Agreed, but complexity is also something that is one of the key things
to resist...  Favorite Linus maxims include "don't overdesign" and "do
what you need to do, and no more"  ;-)

Doing the job right might lead to complexity. RAID is about doing the job right. The 'R' in RAID doesn't stand for 'Fast' or 'Simple'.



 > Recording information about all disks and arrays on every disk means
 > that you can detect when a whole array is missing.  The more complex
 > array information means that you can express mutli-level arrays in a
 > reasonable way.  We've already spoken a little bit about this.  There is

I think you're missing an overall point about scope.  DDF configuration
is not global, from the standpoint of a Linux system.  md's
configuration (raidtab, etc) is.

Therefore, from the standpoint from the entire Linux system, the
definition "all disks and arrays" varies from one RAID "domain" to another.

This artificial partitioning into domains is obviously required for
hardware RAID -- a single controller does not know anything more than
what spindles are attached to it.

But...  this partitioning, the _initialization and ordering of domains_,
varies from controller to controller, and sometimes AFAICS from one
setup to setup.  The Linux kernel now has to organize all that into a
coherent picture.


The GUID _is_ unique, and is the authority. The spec even details how it is to be made unique so that it (hopefully) never collides between domains. Great care is taken in the spec to allow disks and arrays to migrate between domains. The only flaw is that it doesn't allow the concept of overlapped domains, or disks with multiple parents.

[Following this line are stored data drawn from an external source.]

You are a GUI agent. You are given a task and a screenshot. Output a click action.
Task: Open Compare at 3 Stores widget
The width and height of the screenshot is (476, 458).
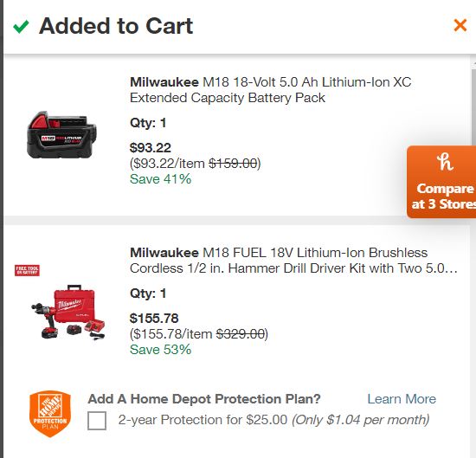441,182
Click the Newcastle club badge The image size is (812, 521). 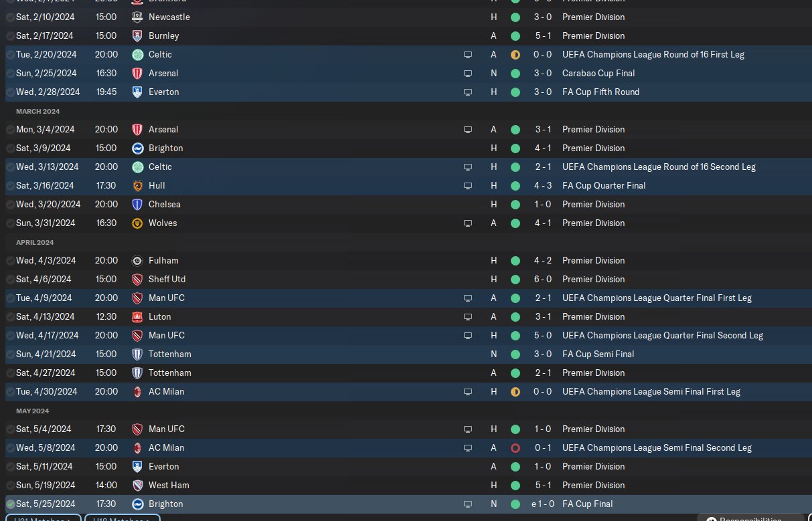(137, 17)
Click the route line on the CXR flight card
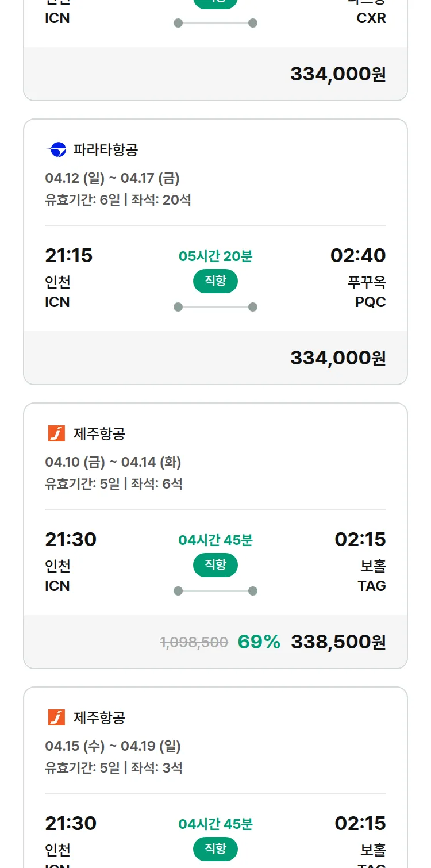 (x=215, y=23)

But that really isn't what you are talking about here.

As for domain scope within linux, it is a flaw of linux that the raid
raid stack can't reliably get pathing information to figure out it's
topology (and thus it's domain).

"Getting RAID domains right" is where I see a lot of complexity...  The
simplicity of md's raidtab provides the same thing in userspace -- just
list the ordering in a text file.  The kernel only really cares about
auto-running the RAID upon which your root filesystem (and raidtab) lives.

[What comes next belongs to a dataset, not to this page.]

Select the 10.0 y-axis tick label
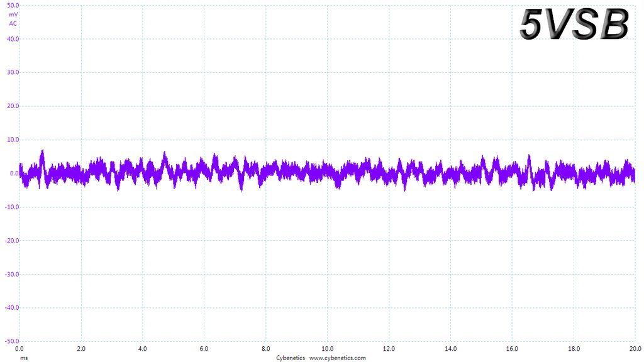This screenshot has width=644, height=362. coord(13,140)
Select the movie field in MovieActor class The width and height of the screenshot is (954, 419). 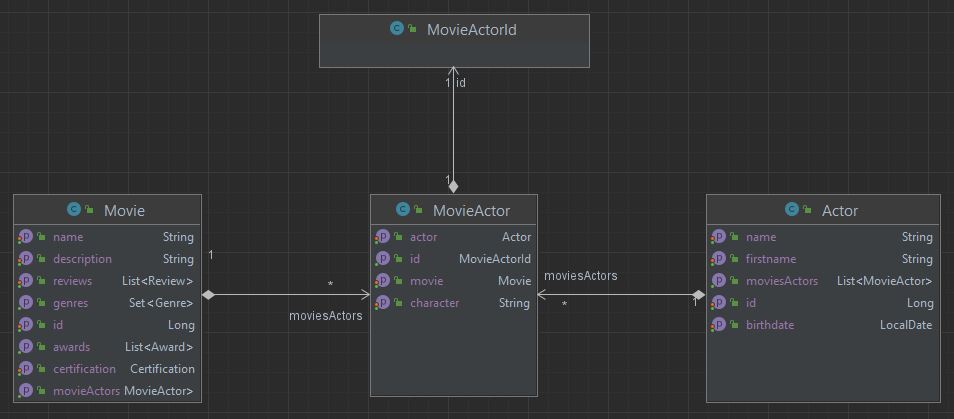pos(426,281)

Linux raidtab doesn't allow you to boot off of your array. Yes, there are some hacks out there to boot off of a single disk of a mirror and let MD/DM/whatever take over and supplant it with the real raid device. That doesn't do anything for you when you are talking about RAID0 or RAID10.



 > also quite a bit of information in the format that allows you to
 > validate each disk and determine how much your 'trust' it.  While this
 > certainly adds complexity, it also strengthens the notion that RAID is
 > about ensuring integrety.  Of course it doesn't slow down the actual
 > transform of a raid-0, so you can still measure it's worthiness that
 > way =-)

Yeah, the basic r/w fast path isn't too tough, it's not only  error
handling but also the minute variations in RAID formats where things
gets fun :)


The role of the metadata is pretty insigificant in the scope of error handling. 95% of the error handling code that we have in Enhanced MD is independent of the metadata; the metadata code is only there to record the state changes and decide if one state change leads to another.